# 1998 MCM B： Grade Inflation

#### Background

Some college administrators are concerned about the grading at A Better Class (ABC) college.  On average, the faculty at ABC have been giving out high grades (the average grade now given out is an A-), and it is impossible to distinguish between the good and mediocre students.  The terms of a very generous scholarship only allow the top 10% of the students to be funded, so a class ranking is required.

The dean had the thought of comparing each student to the other students in each class, and using this information to build up a ranking.  For example, if a student obtains an A in a class in which all students obtain an A, then this student is only “average” in this class.  On the other hand, if a student obtains the only A in a class, then that student is clearly “above average”.  Combining information from several classes might allow students to be placed in deciles (top 10%, next 10%, etc.) across the college.

#### Problem

Assuming that the grades given out are $(A+, A, A-, B+, . . . )$ can the dean’s idea be made to work?

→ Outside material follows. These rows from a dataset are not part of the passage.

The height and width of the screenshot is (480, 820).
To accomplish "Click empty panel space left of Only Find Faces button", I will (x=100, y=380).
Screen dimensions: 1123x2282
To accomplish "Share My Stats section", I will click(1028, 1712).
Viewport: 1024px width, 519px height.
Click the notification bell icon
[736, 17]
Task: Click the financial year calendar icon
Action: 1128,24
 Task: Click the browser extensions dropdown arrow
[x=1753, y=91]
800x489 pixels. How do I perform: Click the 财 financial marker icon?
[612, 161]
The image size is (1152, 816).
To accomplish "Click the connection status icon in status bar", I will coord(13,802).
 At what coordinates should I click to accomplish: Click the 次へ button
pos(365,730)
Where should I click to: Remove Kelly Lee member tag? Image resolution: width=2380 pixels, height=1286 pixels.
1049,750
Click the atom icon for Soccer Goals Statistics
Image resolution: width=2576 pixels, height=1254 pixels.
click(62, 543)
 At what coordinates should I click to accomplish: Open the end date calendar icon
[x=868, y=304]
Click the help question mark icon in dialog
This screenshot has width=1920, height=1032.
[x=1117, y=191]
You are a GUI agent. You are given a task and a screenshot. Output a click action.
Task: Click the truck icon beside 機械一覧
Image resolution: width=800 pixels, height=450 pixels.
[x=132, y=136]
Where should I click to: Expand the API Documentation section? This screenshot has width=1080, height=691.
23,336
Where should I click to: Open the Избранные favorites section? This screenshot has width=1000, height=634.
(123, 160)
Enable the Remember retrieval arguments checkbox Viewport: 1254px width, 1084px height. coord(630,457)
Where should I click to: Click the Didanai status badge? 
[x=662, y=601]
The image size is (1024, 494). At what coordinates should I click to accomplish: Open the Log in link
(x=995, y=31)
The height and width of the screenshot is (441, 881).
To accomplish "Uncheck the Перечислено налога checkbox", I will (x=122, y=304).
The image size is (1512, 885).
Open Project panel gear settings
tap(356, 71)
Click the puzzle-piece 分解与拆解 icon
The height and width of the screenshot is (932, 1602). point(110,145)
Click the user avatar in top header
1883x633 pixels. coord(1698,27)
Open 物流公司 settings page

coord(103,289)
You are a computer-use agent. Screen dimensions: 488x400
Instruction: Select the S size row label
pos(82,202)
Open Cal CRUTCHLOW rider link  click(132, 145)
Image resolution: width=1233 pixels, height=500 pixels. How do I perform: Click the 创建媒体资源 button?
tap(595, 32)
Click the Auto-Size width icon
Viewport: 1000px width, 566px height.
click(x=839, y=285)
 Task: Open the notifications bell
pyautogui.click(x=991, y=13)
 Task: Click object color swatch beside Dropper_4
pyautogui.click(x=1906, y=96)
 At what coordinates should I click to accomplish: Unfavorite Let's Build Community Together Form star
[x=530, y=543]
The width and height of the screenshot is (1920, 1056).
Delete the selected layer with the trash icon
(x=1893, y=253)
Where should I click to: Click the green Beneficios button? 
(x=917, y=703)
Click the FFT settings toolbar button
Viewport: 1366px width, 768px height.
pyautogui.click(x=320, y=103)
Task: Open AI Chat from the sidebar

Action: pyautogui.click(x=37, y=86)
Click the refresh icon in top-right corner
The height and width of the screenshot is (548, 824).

Assuming that the grades given out are only $(A, B, C, . . . )$ can the dean’s idea be made to work?

Can any other schemes produce a desired ranking?

A concern is that the grade in a single class could change many student’s deciles.  Is this possible?

#### Data Sets

Teams should design data sets to test and demonstrate their algorithms. Teams should characterize data sets that limit the effectiveness of their algorithms.